_Aim of the task_. Only lines with the word "arrow" belong in the answer; copy them from the records below.

_Available data_.
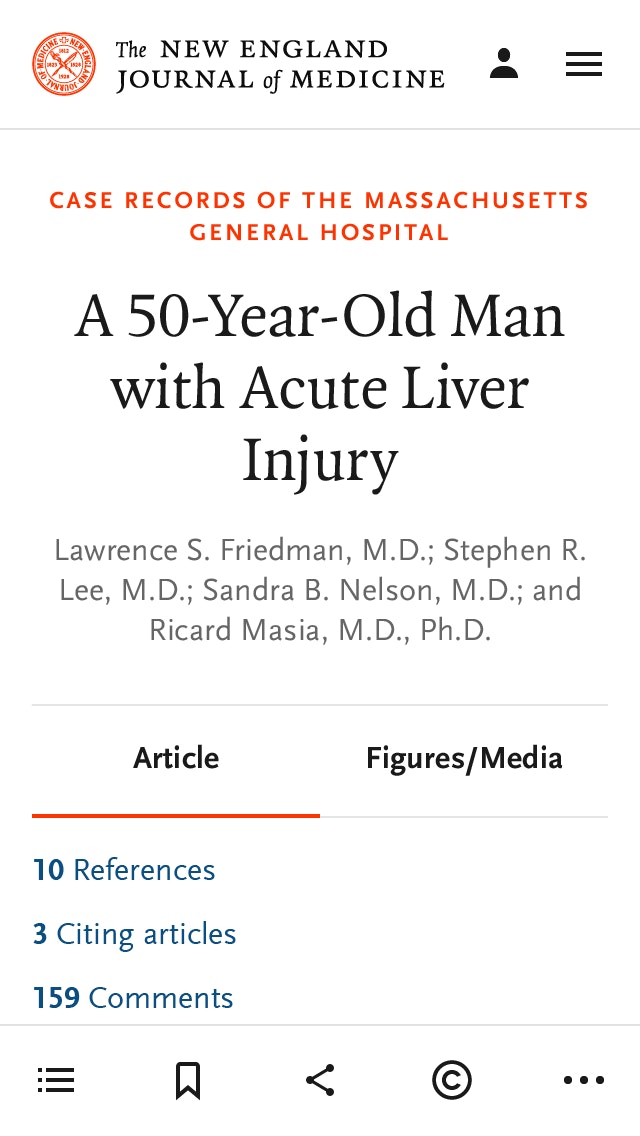640x1136 pixels.
Task: Share this article
Action: pyautogui.click(x=320, y=1080)
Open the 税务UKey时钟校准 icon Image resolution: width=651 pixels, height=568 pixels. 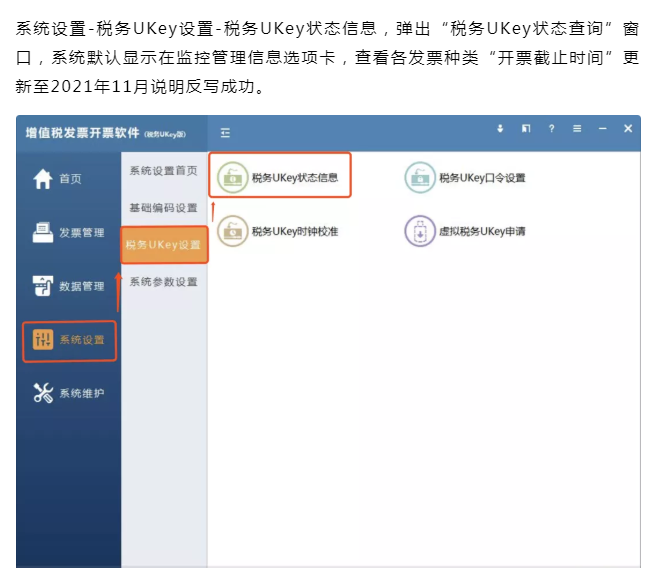[x=232, y=231]
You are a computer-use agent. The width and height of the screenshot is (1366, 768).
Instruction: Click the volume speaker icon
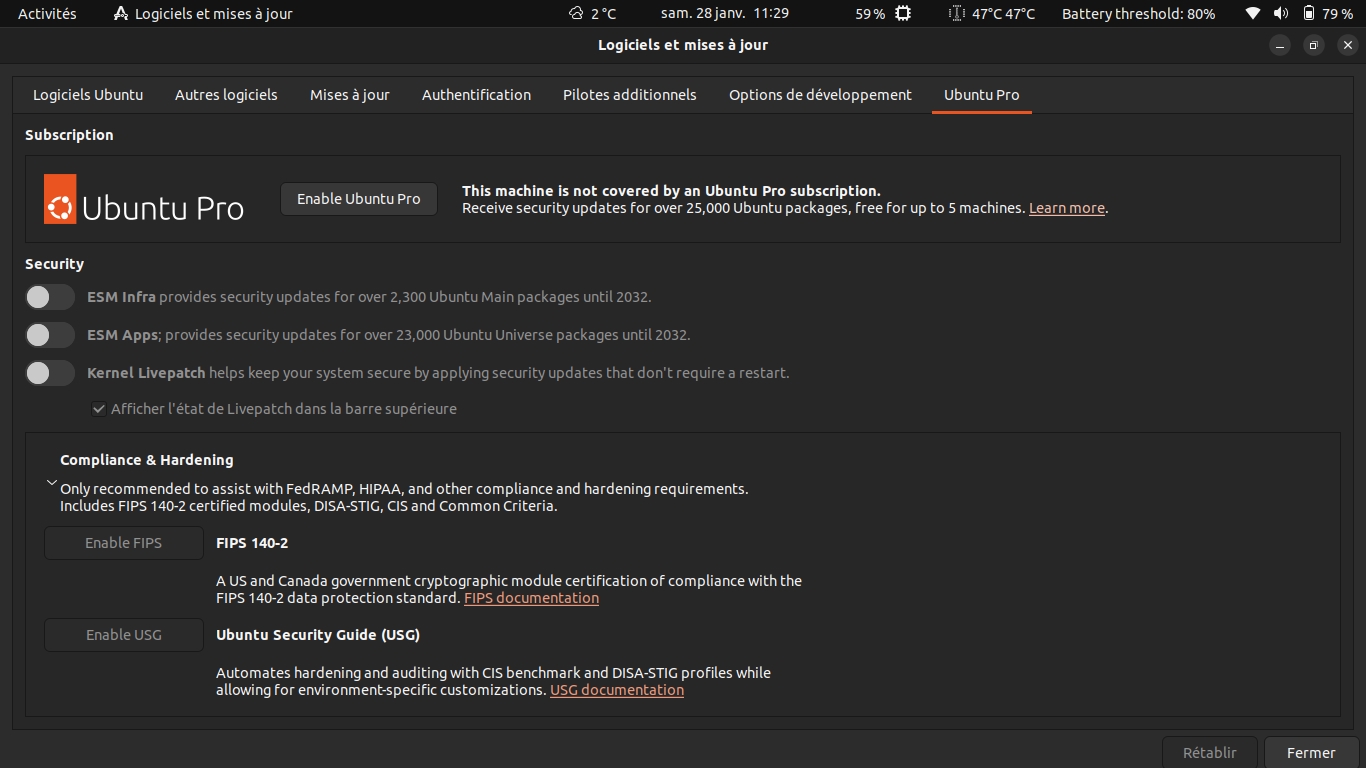click(1281, 14)
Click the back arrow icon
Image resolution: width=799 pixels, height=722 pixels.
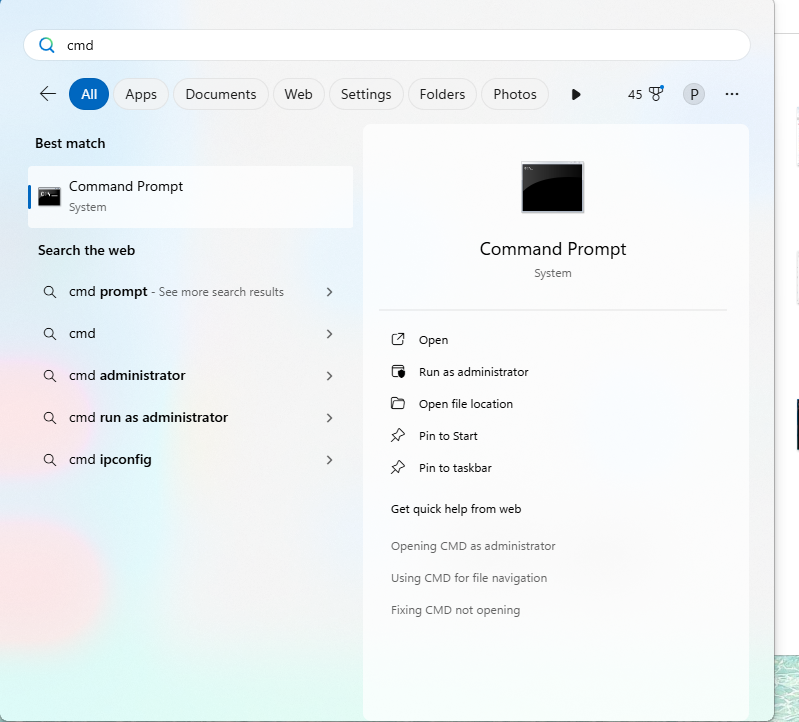(47, 94)
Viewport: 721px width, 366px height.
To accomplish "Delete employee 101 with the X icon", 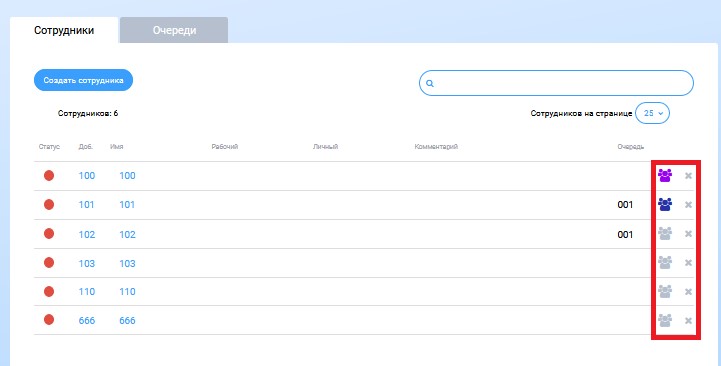I will coord(688,205).
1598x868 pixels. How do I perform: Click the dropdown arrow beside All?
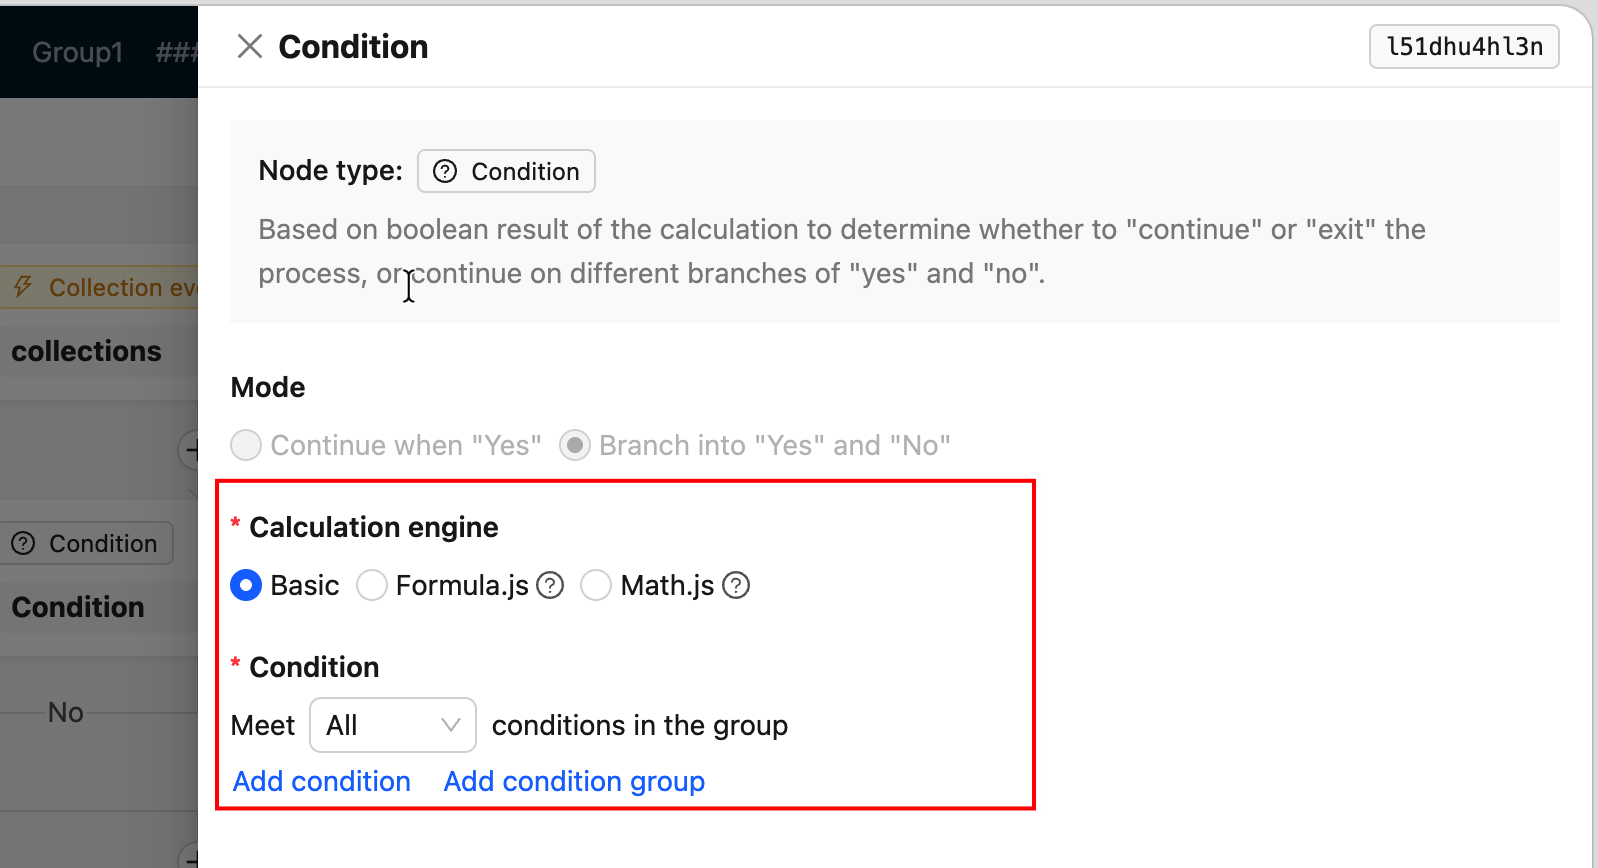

_Completed exercise_.
Click the back arrow icon
1598x868 pixels. How do I perform: Click the dropdown arrow beside All?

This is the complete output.